> [GIVEN TASK A]: In the passage below on time-stamp delay tracking, what is the only requirement the flexible design places on the control and data paths?
> [GIVEN TASK B]: Pick up the passage below on time-stamp delay tracking and continue it from its last sentence.

> [DOCUMENT TEXT]:
§

The design illustrated in the previous section assumed that link delays are constant across the route, and were the same for data (flits) and control (LR) paths. This is challenging to enforce in terms of circuit and layout. Thus, we design our delay-tracking scheme to support heterogeneity. We build a flexible design wherein control flow and data flow can be timed separately, with unique per-link delays. These per-link delays are stored as a look-up value at each link/router-outport. Measurement of per-link delay is discussed in Section 5.

The only requirement is that the control path is faster than the data path - easily ensured in LN implementation (Section 5). With this constraint, the flexible design is achieved via time-stamp based delay tracking. For each long-hop pass, the LR carries information (as time stamps) about the cumulative delay of the LR itself and the data flit respectively, over the route of the long-hop. This is achieved by accumulating wire delays over each flit/LR link, by means of time-stamps. At the start of a TNT pass, the time-stamp to be carried through by the LR, for itself and the data flit, are initialized to 0 and these time stamps are updated (accumulated) at every link along the route. Transparent traversal decisions are made based on these time-stamps, which are explained with an example and illustrated design in Figure 5.

The example illustrates 3 hops of traversal from router R0 to R3. Here,  $\eta_{0/1/2}^{LR} = 0.30$  i.e., delay per LN control link is 0.30 cycles. Further,  $\eta_{0/1/2}^{Data} = 0.35/0.40/0.45$  i.e., the delays for the sequence of 3 data hops in the route are 0.35/0.40/0.45 cycles, respectively (including within-router delays). These example  $\eta$  values of 0.3–0.5 are within the typical range. Further, the control path is faster than the data path as discussed above.

§

> [DATA]:
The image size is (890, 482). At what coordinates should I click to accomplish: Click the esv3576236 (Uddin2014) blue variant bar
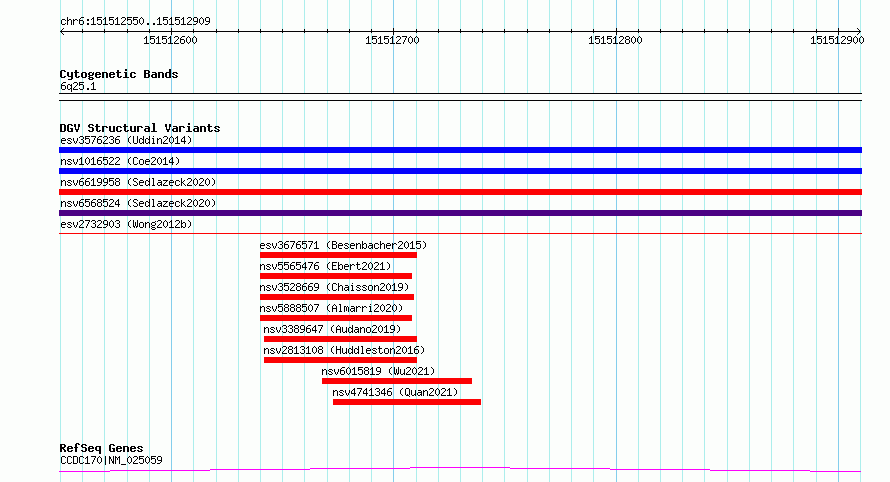point(460,150)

§

> [TASK OUTPUT A]: The control path must be faster than the data path.

> [TASK OUTPUT B]:
These delays are stored at 4-bit precision, i.e., 1/16 of mesh frequency, at the routers (yellow). We find 4 bits of precision to be near optimal but still very inexpensive. Details of timing measurement, verification and programming the routers is discussed in Section 5 under ‘Timing Measurement’

and ‘Timing Verification’. At the top of the figure, we see the accumulation of data/LR delays as well as overflow bits (red boxes), which are explained below:

① When the LR is sent out from R0 in Cycle 0, it separately accumulates the data link delay ( $D^{Data}$ ) and the LR link delay ( $D^{LR}$ ) and carries the information to the downstream routers (assuming it wins allocation throughout).

② Flowing from R0 to R1, it carries  $D^{LR} = 30$  and  $D^{Data} = 35$  i.e., LR reaches R1 at 0.30 cycles and the data flit will reaches at 1.35 cycles. Thus, R1 is required to be transparent on the immediate cycle after LR arrival (Cycle 1).

③ Flowing from R1 to R2, the cumulative delays are updated to  $D^{LR} = 30 + 30 = 60$  and  $D^{Data} = 35 + 40 = 75$ , i.e., LR reaches R2 at 0.60 and data reaches at 1.75 cycles. Thus, R2 should also be transparent in Cycle 1.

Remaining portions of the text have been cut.